→ **Try it**:
From the data below, return all lines holding the string "bottom".

=======

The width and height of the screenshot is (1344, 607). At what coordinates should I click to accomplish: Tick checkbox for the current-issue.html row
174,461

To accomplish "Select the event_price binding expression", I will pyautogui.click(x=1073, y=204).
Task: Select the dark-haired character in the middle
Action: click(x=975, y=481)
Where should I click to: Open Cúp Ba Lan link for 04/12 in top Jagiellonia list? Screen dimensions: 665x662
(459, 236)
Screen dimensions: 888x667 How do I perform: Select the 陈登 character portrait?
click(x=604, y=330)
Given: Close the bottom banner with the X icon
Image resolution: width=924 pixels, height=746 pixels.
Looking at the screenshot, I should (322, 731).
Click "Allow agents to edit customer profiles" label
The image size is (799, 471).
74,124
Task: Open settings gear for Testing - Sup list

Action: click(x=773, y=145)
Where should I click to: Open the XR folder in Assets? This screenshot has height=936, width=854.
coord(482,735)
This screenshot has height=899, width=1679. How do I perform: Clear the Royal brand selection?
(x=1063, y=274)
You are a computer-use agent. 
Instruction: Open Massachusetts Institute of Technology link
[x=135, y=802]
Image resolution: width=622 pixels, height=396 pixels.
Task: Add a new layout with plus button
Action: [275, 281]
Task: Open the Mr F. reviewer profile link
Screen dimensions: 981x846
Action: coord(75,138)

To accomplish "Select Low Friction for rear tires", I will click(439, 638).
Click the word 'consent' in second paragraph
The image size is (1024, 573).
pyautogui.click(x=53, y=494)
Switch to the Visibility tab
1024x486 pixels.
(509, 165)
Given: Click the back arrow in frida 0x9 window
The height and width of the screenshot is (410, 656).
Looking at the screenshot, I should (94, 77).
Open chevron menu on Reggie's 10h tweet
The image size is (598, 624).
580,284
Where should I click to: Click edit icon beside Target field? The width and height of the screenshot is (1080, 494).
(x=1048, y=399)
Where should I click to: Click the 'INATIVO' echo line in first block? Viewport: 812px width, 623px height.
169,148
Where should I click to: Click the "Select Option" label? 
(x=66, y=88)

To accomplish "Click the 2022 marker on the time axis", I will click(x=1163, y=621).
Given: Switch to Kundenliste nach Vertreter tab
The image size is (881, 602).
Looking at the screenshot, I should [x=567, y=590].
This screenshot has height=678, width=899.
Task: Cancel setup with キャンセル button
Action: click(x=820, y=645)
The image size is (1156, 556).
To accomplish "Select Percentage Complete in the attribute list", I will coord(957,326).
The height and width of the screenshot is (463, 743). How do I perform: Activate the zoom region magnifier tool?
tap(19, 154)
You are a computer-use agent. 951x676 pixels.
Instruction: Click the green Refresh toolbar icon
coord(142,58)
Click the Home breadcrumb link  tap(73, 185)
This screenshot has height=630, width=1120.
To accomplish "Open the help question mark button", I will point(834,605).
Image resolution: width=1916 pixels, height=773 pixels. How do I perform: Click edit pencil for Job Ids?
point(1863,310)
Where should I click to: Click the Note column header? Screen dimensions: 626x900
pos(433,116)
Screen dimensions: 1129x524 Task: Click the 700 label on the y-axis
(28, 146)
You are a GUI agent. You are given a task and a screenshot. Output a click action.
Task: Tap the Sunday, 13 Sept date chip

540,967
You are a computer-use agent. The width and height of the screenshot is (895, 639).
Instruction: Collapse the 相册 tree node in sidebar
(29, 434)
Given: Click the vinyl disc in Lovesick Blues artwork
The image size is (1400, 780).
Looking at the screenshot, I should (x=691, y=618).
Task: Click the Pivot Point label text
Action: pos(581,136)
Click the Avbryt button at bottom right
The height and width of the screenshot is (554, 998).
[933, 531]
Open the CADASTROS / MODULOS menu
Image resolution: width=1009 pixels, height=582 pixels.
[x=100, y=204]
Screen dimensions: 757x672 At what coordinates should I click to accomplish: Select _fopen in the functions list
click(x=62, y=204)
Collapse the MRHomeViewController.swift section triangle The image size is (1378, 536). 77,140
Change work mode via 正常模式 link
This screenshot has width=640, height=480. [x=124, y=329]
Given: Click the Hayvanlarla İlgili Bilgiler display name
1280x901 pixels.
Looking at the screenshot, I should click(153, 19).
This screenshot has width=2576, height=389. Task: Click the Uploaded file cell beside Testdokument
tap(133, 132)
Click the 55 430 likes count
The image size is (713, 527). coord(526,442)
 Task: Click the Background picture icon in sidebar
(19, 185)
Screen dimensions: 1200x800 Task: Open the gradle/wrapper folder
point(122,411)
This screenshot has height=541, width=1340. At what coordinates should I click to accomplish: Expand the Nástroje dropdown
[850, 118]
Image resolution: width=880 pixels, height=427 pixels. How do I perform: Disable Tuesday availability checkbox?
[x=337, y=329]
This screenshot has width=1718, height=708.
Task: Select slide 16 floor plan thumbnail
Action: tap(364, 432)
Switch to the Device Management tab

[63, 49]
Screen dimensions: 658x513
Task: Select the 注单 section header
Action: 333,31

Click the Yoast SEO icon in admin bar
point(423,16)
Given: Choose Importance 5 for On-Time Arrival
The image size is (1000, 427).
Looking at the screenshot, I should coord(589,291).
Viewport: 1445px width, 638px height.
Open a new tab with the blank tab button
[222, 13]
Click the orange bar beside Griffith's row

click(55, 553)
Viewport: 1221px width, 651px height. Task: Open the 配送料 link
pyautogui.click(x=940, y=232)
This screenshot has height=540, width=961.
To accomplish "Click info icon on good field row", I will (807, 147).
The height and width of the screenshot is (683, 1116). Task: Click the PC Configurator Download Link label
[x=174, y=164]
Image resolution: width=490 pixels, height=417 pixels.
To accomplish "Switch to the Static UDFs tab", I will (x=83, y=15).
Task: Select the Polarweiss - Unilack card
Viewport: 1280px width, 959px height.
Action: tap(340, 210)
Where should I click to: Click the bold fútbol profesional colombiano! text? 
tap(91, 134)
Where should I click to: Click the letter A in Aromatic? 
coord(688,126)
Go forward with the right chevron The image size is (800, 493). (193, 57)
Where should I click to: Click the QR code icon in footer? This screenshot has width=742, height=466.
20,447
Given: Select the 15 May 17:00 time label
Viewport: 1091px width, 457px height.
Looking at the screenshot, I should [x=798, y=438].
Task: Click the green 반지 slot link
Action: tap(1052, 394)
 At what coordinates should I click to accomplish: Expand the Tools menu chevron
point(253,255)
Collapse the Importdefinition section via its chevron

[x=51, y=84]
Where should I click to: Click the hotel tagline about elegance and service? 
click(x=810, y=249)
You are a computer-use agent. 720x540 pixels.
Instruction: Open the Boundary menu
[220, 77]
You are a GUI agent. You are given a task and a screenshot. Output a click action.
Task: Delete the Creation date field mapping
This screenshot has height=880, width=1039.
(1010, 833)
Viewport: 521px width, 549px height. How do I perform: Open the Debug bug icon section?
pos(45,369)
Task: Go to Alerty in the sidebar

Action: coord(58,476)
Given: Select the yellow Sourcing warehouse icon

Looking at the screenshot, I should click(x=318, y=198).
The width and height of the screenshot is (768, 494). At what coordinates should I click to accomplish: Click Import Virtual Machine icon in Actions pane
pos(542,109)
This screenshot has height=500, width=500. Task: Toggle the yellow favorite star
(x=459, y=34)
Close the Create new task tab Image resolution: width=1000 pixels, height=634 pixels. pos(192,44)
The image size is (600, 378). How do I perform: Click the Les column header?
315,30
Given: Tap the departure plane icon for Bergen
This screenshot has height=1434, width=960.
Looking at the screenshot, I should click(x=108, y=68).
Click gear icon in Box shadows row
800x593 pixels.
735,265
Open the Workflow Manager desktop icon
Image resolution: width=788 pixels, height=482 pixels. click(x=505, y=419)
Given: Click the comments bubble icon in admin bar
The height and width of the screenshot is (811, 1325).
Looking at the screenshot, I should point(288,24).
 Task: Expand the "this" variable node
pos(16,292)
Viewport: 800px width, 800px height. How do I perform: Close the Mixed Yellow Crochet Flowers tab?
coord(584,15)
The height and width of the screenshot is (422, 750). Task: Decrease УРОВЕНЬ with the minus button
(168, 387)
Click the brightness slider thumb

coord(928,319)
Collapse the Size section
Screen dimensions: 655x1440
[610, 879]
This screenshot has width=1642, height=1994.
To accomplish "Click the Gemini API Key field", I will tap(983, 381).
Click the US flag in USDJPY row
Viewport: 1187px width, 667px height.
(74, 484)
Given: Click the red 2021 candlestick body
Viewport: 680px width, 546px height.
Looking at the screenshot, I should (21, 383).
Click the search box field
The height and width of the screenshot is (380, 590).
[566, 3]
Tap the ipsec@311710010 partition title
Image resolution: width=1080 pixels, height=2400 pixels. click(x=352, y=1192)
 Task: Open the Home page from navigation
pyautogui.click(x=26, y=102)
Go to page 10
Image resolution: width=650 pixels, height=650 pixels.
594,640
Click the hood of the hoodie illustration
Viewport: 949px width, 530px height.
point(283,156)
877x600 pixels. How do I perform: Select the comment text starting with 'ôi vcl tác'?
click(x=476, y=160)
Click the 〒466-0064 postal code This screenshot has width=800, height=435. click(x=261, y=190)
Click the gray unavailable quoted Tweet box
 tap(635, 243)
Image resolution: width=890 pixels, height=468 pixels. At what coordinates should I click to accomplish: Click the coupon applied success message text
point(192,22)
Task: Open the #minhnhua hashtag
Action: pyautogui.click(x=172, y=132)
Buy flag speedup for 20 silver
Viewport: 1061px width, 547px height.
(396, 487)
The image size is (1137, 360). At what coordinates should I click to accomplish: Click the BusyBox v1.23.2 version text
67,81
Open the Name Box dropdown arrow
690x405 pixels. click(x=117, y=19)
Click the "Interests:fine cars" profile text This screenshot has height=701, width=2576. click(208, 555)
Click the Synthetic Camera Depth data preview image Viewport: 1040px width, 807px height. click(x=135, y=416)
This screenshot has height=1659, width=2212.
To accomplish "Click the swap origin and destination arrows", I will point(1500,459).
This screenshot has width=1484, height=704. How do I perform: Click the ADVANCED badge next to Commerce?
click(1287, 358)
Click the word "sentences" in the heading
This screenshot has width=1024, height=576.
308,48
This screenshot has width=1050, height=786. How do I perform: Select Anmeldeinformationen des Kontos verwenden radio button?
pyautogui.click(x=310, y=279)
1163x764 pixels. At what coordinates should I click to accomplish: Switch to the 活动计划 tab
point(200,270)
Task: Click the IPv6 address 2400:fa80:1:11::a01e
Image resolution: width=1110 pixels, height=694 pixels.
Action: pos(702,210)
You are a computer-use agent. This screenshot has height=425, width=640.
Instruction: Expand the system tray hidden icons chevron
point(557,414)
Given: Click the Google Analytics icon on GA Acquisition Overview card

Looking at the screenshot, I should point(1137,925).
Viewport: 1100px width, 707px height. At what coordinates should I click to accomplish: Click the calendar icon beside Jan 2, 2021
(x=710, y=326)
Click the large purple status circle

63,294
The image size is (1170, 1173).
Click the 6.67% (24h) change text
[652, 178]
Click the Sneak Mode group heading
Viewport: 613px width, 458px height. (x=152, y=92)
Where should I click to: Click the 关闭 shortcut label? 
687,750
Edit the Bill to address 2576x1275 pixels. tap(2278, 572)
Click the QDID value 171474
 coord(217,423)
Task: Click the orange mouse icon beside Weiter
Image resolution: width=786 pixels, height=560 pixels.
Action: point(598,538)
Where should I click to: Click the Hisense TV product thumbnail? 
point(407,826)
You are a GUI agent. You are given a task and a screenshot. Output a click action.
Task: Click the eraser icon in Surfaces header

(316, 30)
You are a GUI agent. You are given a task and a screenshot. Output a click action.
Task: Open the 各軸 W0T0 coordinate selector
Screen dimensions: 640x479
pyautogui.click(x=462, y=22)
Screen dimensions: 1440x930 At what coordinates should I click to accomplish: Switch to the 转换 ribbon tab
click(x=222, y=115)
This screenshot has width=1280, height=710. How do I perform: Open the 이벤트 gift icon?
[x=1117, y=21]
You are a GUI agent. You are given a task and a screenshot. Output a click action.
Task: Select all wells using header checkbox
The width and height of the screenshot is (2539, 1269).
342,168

=======

→ **Problem solution**:
Given: Close the bottom banner with the X icon
Click the Avbryt button at bottom right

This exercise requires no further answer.